In a scathing report published today, peers call for the rural affairs brief to be stripped from the Department for the Environment, Food and Rural Affairs (Defra) and given to the Ministry for Housing, Communities and Local Government, which is responsible for communities as a whole.
The move has been recommended because of the “consistent failure” to prioritise rural affairs in Defra’s remit, as peers claimed that Defra’s focus is consumed by its work on agriculture and the environment, which will only intensify as a result of Brexit.
The Committee also accuses Defra of being ineffective at ensuring policies formulated across government are “rural proofed” and suggests this work would be better led by the Cabinet Office.
The report goes on to claim that Whitehall understanding of rural society has “significantly weakened” due to the abolition of independent bodies such as the Commission for Rural Communities in 2013 and the loss of its research. As a result, policies fail to account for negative impacts on rural communities, the report by the Lords Committee on the Natural Environment and Rural Communities Act 2006 found.
The report adds that the Commission’s loss and, later, the loss of its replacement unit at Defra, plus the closure of regional development agencies, had diminished government focus on rural England’s economic potential.

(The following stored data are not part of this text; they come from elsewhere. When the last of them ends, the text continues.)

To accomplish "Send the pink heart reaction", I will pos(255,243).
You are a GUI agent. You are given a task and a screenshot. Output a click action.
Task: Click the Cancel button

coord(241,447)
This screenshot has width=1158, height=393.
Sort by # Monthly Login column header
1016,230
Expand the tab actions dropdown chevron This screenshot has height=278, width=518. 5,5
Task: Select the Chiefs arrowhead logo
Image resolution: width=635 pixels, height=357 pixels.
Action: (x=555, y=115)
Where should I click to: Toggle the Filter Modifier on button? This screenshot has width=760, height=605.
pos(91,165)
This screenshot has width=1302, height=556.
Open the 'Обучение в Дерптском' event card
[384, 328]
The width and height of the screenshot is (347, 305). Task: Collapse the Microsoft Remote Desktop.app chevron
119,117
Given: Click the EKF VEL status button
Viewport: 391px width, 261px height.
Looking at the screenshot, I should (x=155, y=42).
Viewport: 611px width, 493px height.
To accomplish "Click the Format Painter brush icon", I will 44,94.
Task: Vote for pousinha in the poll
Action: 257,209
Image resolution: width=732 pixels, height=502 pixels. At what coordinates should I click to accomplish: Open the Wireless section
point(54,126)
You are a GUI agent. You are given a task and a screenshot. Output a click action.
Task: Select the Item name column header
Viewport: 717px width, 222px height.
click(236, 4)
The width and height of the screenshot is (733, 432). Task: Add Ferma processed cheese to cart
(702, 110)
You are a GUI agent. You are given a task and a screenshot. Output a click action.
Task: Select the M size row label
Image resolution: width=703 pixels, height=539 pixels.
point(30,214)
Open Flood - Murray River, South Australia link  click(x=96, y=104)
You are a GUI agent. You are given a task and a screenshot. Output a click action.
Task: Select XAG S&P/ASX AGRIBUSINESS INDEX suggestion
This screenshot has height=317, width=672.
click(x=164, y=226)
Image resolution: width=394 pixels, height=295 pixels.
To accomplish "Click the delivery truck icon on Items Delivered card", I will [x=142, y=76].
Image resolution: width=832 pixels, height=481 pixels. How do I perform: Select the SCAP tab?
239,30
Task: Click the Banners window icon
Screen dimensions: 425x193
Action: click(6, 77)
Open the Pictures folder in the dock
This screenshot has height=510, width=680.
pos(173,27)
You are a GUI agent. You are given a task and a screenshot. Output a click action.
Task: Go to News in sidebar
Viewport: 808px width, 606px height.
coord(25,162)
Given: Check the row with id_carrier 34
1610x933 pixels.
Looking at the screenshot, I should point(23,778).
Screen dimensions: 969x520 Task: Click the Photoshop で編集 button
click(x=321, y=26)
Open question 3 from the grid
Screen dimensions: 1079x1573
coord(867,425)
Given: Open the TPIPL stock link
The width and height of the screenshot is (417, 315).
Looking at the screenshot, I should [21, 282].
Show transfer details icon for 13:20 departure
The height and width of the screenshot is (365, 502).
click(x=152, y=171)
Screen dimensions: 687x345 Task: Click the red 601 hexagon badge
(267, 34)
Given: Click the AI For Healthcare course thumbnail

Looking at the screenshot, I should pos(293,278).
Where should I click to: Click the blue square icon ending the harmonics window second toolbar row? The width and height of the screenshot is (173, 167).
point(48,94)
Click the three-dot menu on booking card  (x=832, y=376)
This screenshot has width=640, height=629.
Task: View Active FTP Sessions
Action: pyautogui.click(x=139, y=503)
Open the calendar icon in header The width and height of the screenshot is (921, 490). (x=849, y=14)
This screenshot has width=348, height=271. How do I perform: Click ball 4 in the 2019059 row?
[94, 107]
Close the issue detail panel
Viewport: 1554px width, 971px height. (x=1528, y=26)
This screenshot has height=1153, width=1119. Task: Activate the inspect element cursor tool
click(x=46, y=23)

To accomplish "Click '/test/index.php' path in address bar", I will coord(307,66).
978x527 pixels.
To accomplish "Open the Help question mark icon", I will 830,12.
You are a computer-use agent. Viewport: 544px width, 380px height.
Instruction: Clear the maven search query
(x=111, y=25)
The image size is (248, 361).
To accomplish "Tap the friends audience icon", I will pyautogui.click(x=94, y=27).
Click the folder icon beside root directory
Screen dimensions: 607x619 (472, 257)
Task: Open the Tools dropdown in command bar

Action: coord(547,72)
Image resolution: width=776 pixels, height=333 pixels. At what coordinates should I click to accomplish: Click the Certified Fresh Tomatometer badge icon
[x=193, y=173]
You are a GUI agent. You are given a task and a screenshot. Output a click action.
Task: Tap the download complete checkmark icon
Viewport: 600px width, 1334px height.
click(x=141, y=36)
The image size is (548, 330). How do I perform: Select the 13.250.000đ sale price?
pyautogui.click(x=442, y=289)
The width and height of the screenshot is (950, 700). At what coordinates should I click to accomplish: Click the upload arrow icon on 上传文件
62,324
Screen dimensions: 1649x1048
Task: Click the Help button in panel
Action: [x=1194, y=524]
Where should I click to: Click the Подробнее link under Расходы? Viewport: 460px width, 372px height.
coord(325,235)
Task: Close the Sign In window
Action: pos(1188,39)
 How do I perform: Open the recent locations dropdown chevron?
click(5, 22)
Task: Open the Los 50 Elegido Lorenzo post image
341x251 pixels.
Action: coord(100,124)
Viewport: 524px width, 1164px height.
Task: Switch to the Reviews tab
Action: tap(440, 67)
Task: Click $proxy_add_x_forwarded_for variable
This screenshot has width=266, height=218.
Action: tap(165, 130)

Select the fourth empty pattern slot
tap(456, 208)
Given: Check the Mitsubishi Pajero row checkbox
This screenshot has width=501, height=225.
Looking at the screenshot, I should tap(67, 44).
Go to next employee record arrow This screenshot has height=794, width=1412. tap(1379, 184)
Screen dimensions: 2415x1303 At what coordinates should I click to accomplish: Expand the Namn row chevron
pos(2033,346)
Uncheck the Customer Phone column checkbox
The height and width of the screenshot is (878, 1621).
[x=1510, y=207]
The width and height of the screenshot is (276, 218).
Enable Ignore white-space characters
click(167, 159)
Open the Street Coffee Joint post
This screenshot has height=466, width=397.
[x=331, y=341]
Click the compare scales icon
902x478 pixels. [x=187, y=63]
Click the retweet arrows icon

Baron Ewen Cameron of Dillington, the report committee’s chairman, said: “The Government is failing to take proper account of the needs of rural communities. Departmental decisions and policies continue to demonstrate a lack of rural understanding among Whitehall policy makers.”
Rather than a departmental restructure, Baroness Anne McIntosh of Pickering called for the appointment of a rural champion to work across government.
She said: “In a way, where the rural affairs remit sits is irrelevant. What is missing is a rural champion for rural areas. Government of various persuasions don’t seem to understand the barriers or the value of providing services in rural areas.”
Dorothy Fairburn, director of the Country Land and Business Association in the North, agreed that communities would benefit from a rural champion at government level.
She said: “The Committee is right to highlight the impact of the loss of key agencies and the focus central government puts on rural economic and community issues. More can be done and the restructuring that Brexit requires is an opportunity to achieve this.
“Where the responsibility sits within Whitehall departments is less important than there being a dedicated Minister to focus on championing rural affairs across government. We are committed to working with the Ministerial team to improve decision making on key issues from housing, to business growth and delivering rural connectivity.”
Jules Marley, spokesperson for the Campaign to Protect Rural England (CPRE) in North Yorkshire, added: “CPRE North Yorkshire welcomes the Committee’s report into the needs of rural areas – more must and has to be done to ensure that the needs of rural communities are championed.
“The focus should be on positive solutions – and while there is definitely a need to raise the profile of rural issues, we do not think it would be helpful for ‘rural affairs’ to become part of the Ministry for Housing, Communities and Local Government. We really must focus on how Government can ensure that Defra can be a stronger champion for the countryside.”
A spokesperson for the Government said: “Whether it is developing a new agricultural system outside the EU or safeguarding our countryside, the needs of our rural communities sit at the heart of everything we do.
“We are continuing to champion rural affairs across government, driving forward high-speed broadband in the most hard to reach areas, increasing housing availability and supporting the creation of more than 6,000 jobs through our dedicated fund for rural businesses.”
The government will be setting out a formal response to the House of Lords report in due course, the spokesperson added.
WILDLIFE ROLE ‘UNDERMINED’
The Lords’ report calls for Natural England to be properly funded, saying it has lost its independence and influence, and that severe budget cuts mean its work is now limited.
In taking evidence for their report, peers heard that 56 percent of UK wildlife species had declined between 1970 and 2013.
Lord Cameron of Dillington said: “Natural England’s status has been diluted and weakened over recent years, so that it now struggles to perform all of its key functions.
“The Government needs to act now, before our natural environment, protected species and cherished landscapes suffer further damage.”
CPRE’s Mrs Marley added: “It is vital that Natural England can be a strong voice to promote access to the countryside and to enhance our precious landscapes. The Government’s new 25-year Environment Plan has many commitments whose success relies on a well-resourced Natural England.”
And Baroness McIntosh said she would support Natural England having powers to advise farmers and others on how to improve biodiversity through countryside stewardship schemes and other means.
“Farmers frequently say to me there is no-one there to advise them but the Rural Payments Agency is very quick to say when they have made a mistake,” she said.